-- start of Data excerpts --

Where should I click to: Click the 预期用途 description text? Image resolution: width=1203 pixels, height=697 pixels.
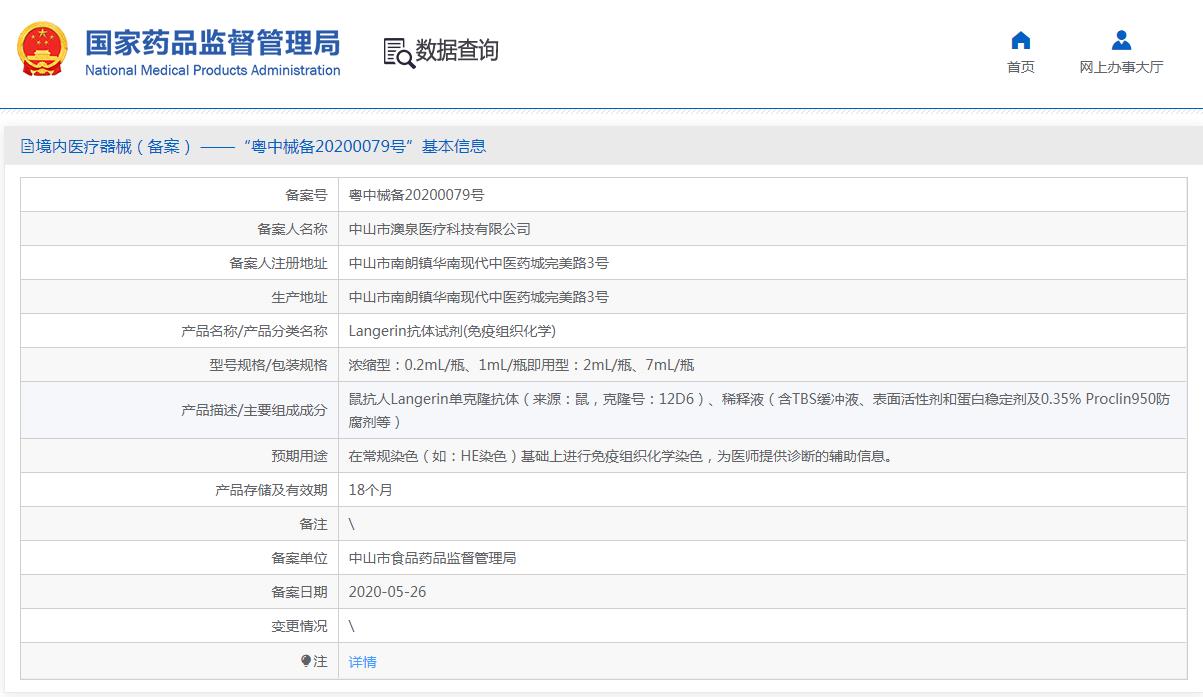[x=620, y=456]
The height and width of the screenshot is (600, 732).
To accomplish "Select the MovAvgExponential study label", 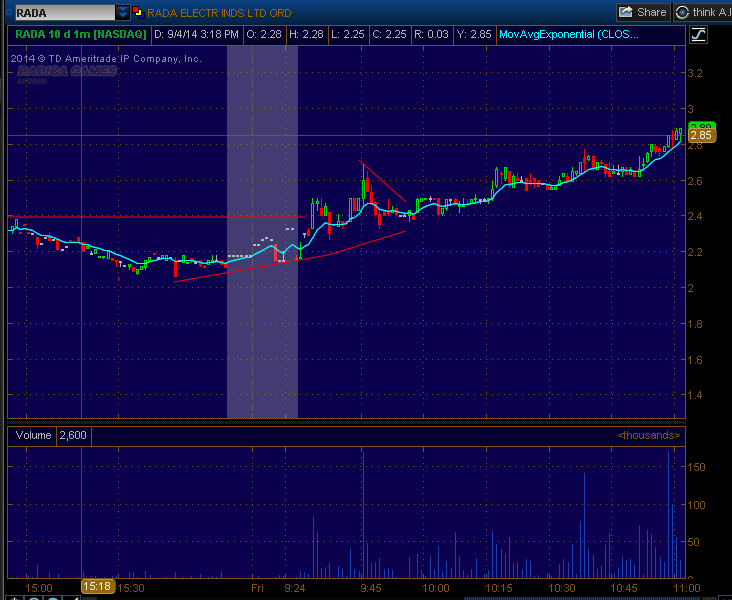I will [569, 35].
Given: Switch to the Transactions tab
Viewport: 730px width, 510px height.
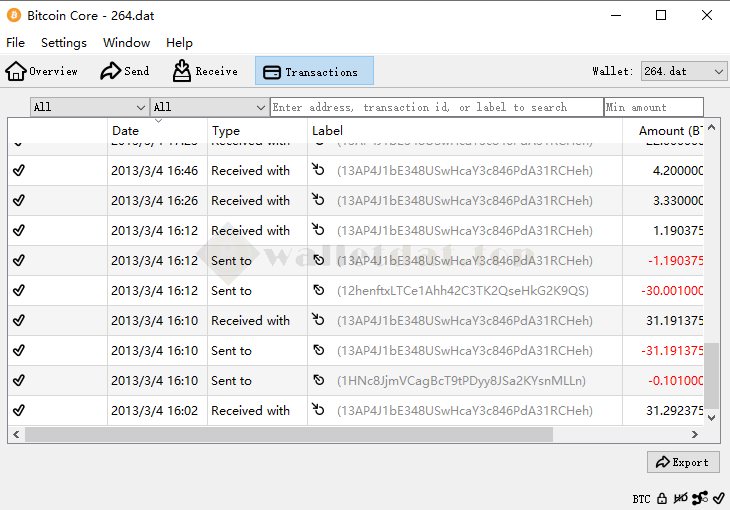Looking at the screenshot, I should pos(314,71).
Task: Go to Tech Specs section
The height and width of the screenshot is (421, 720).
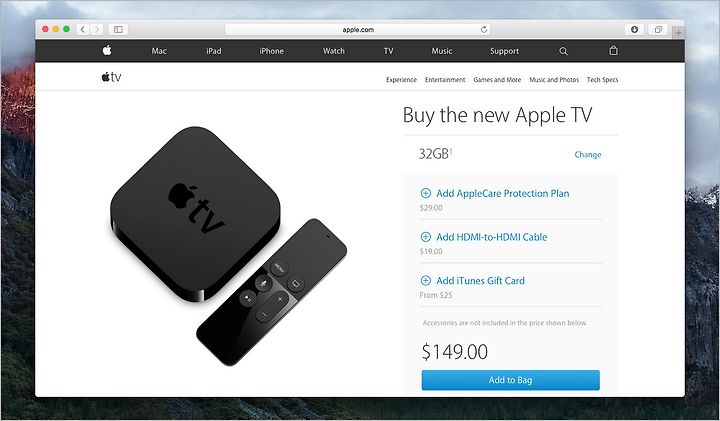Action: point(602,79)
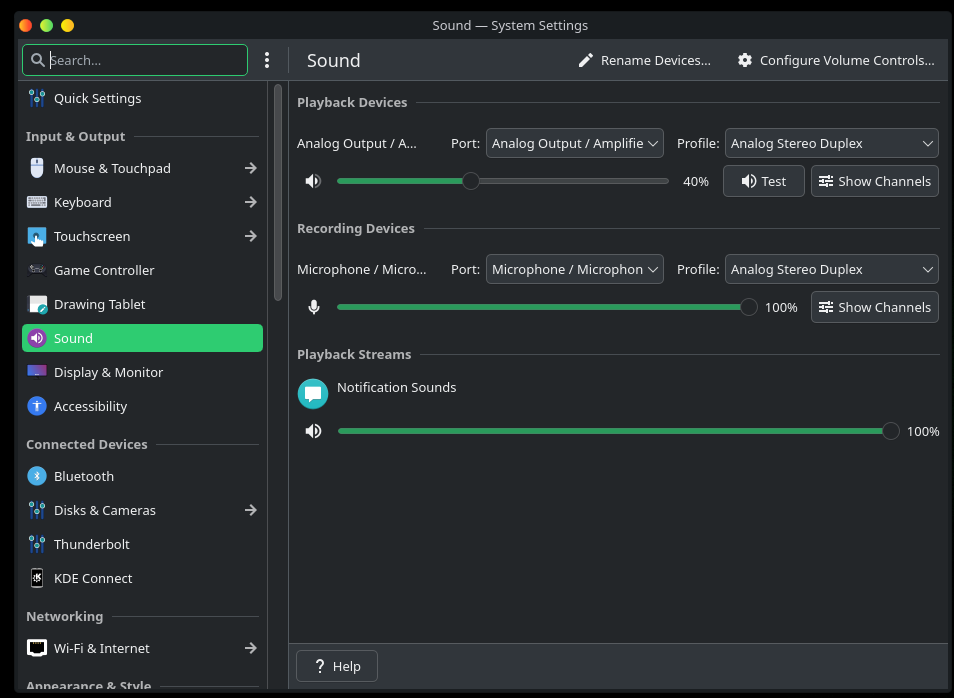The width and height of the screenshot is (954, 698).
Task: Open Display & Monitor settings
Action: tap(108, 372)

-- end of Data excerpts --

- **Instructions for the task**
Reproduce the material word for word from the line holding "Task: Go to Tech Specs section" through the last line, inclusive. Leave the pictures out.

- **The output**
Task: Go to Tech Specs section
The height and width of the screenshot is (421, 720).
Action: point(602,79)
The width and height of the screenshot is (954, 698).
Task: Open Display & Monitor settings
Action: tap(108, 372)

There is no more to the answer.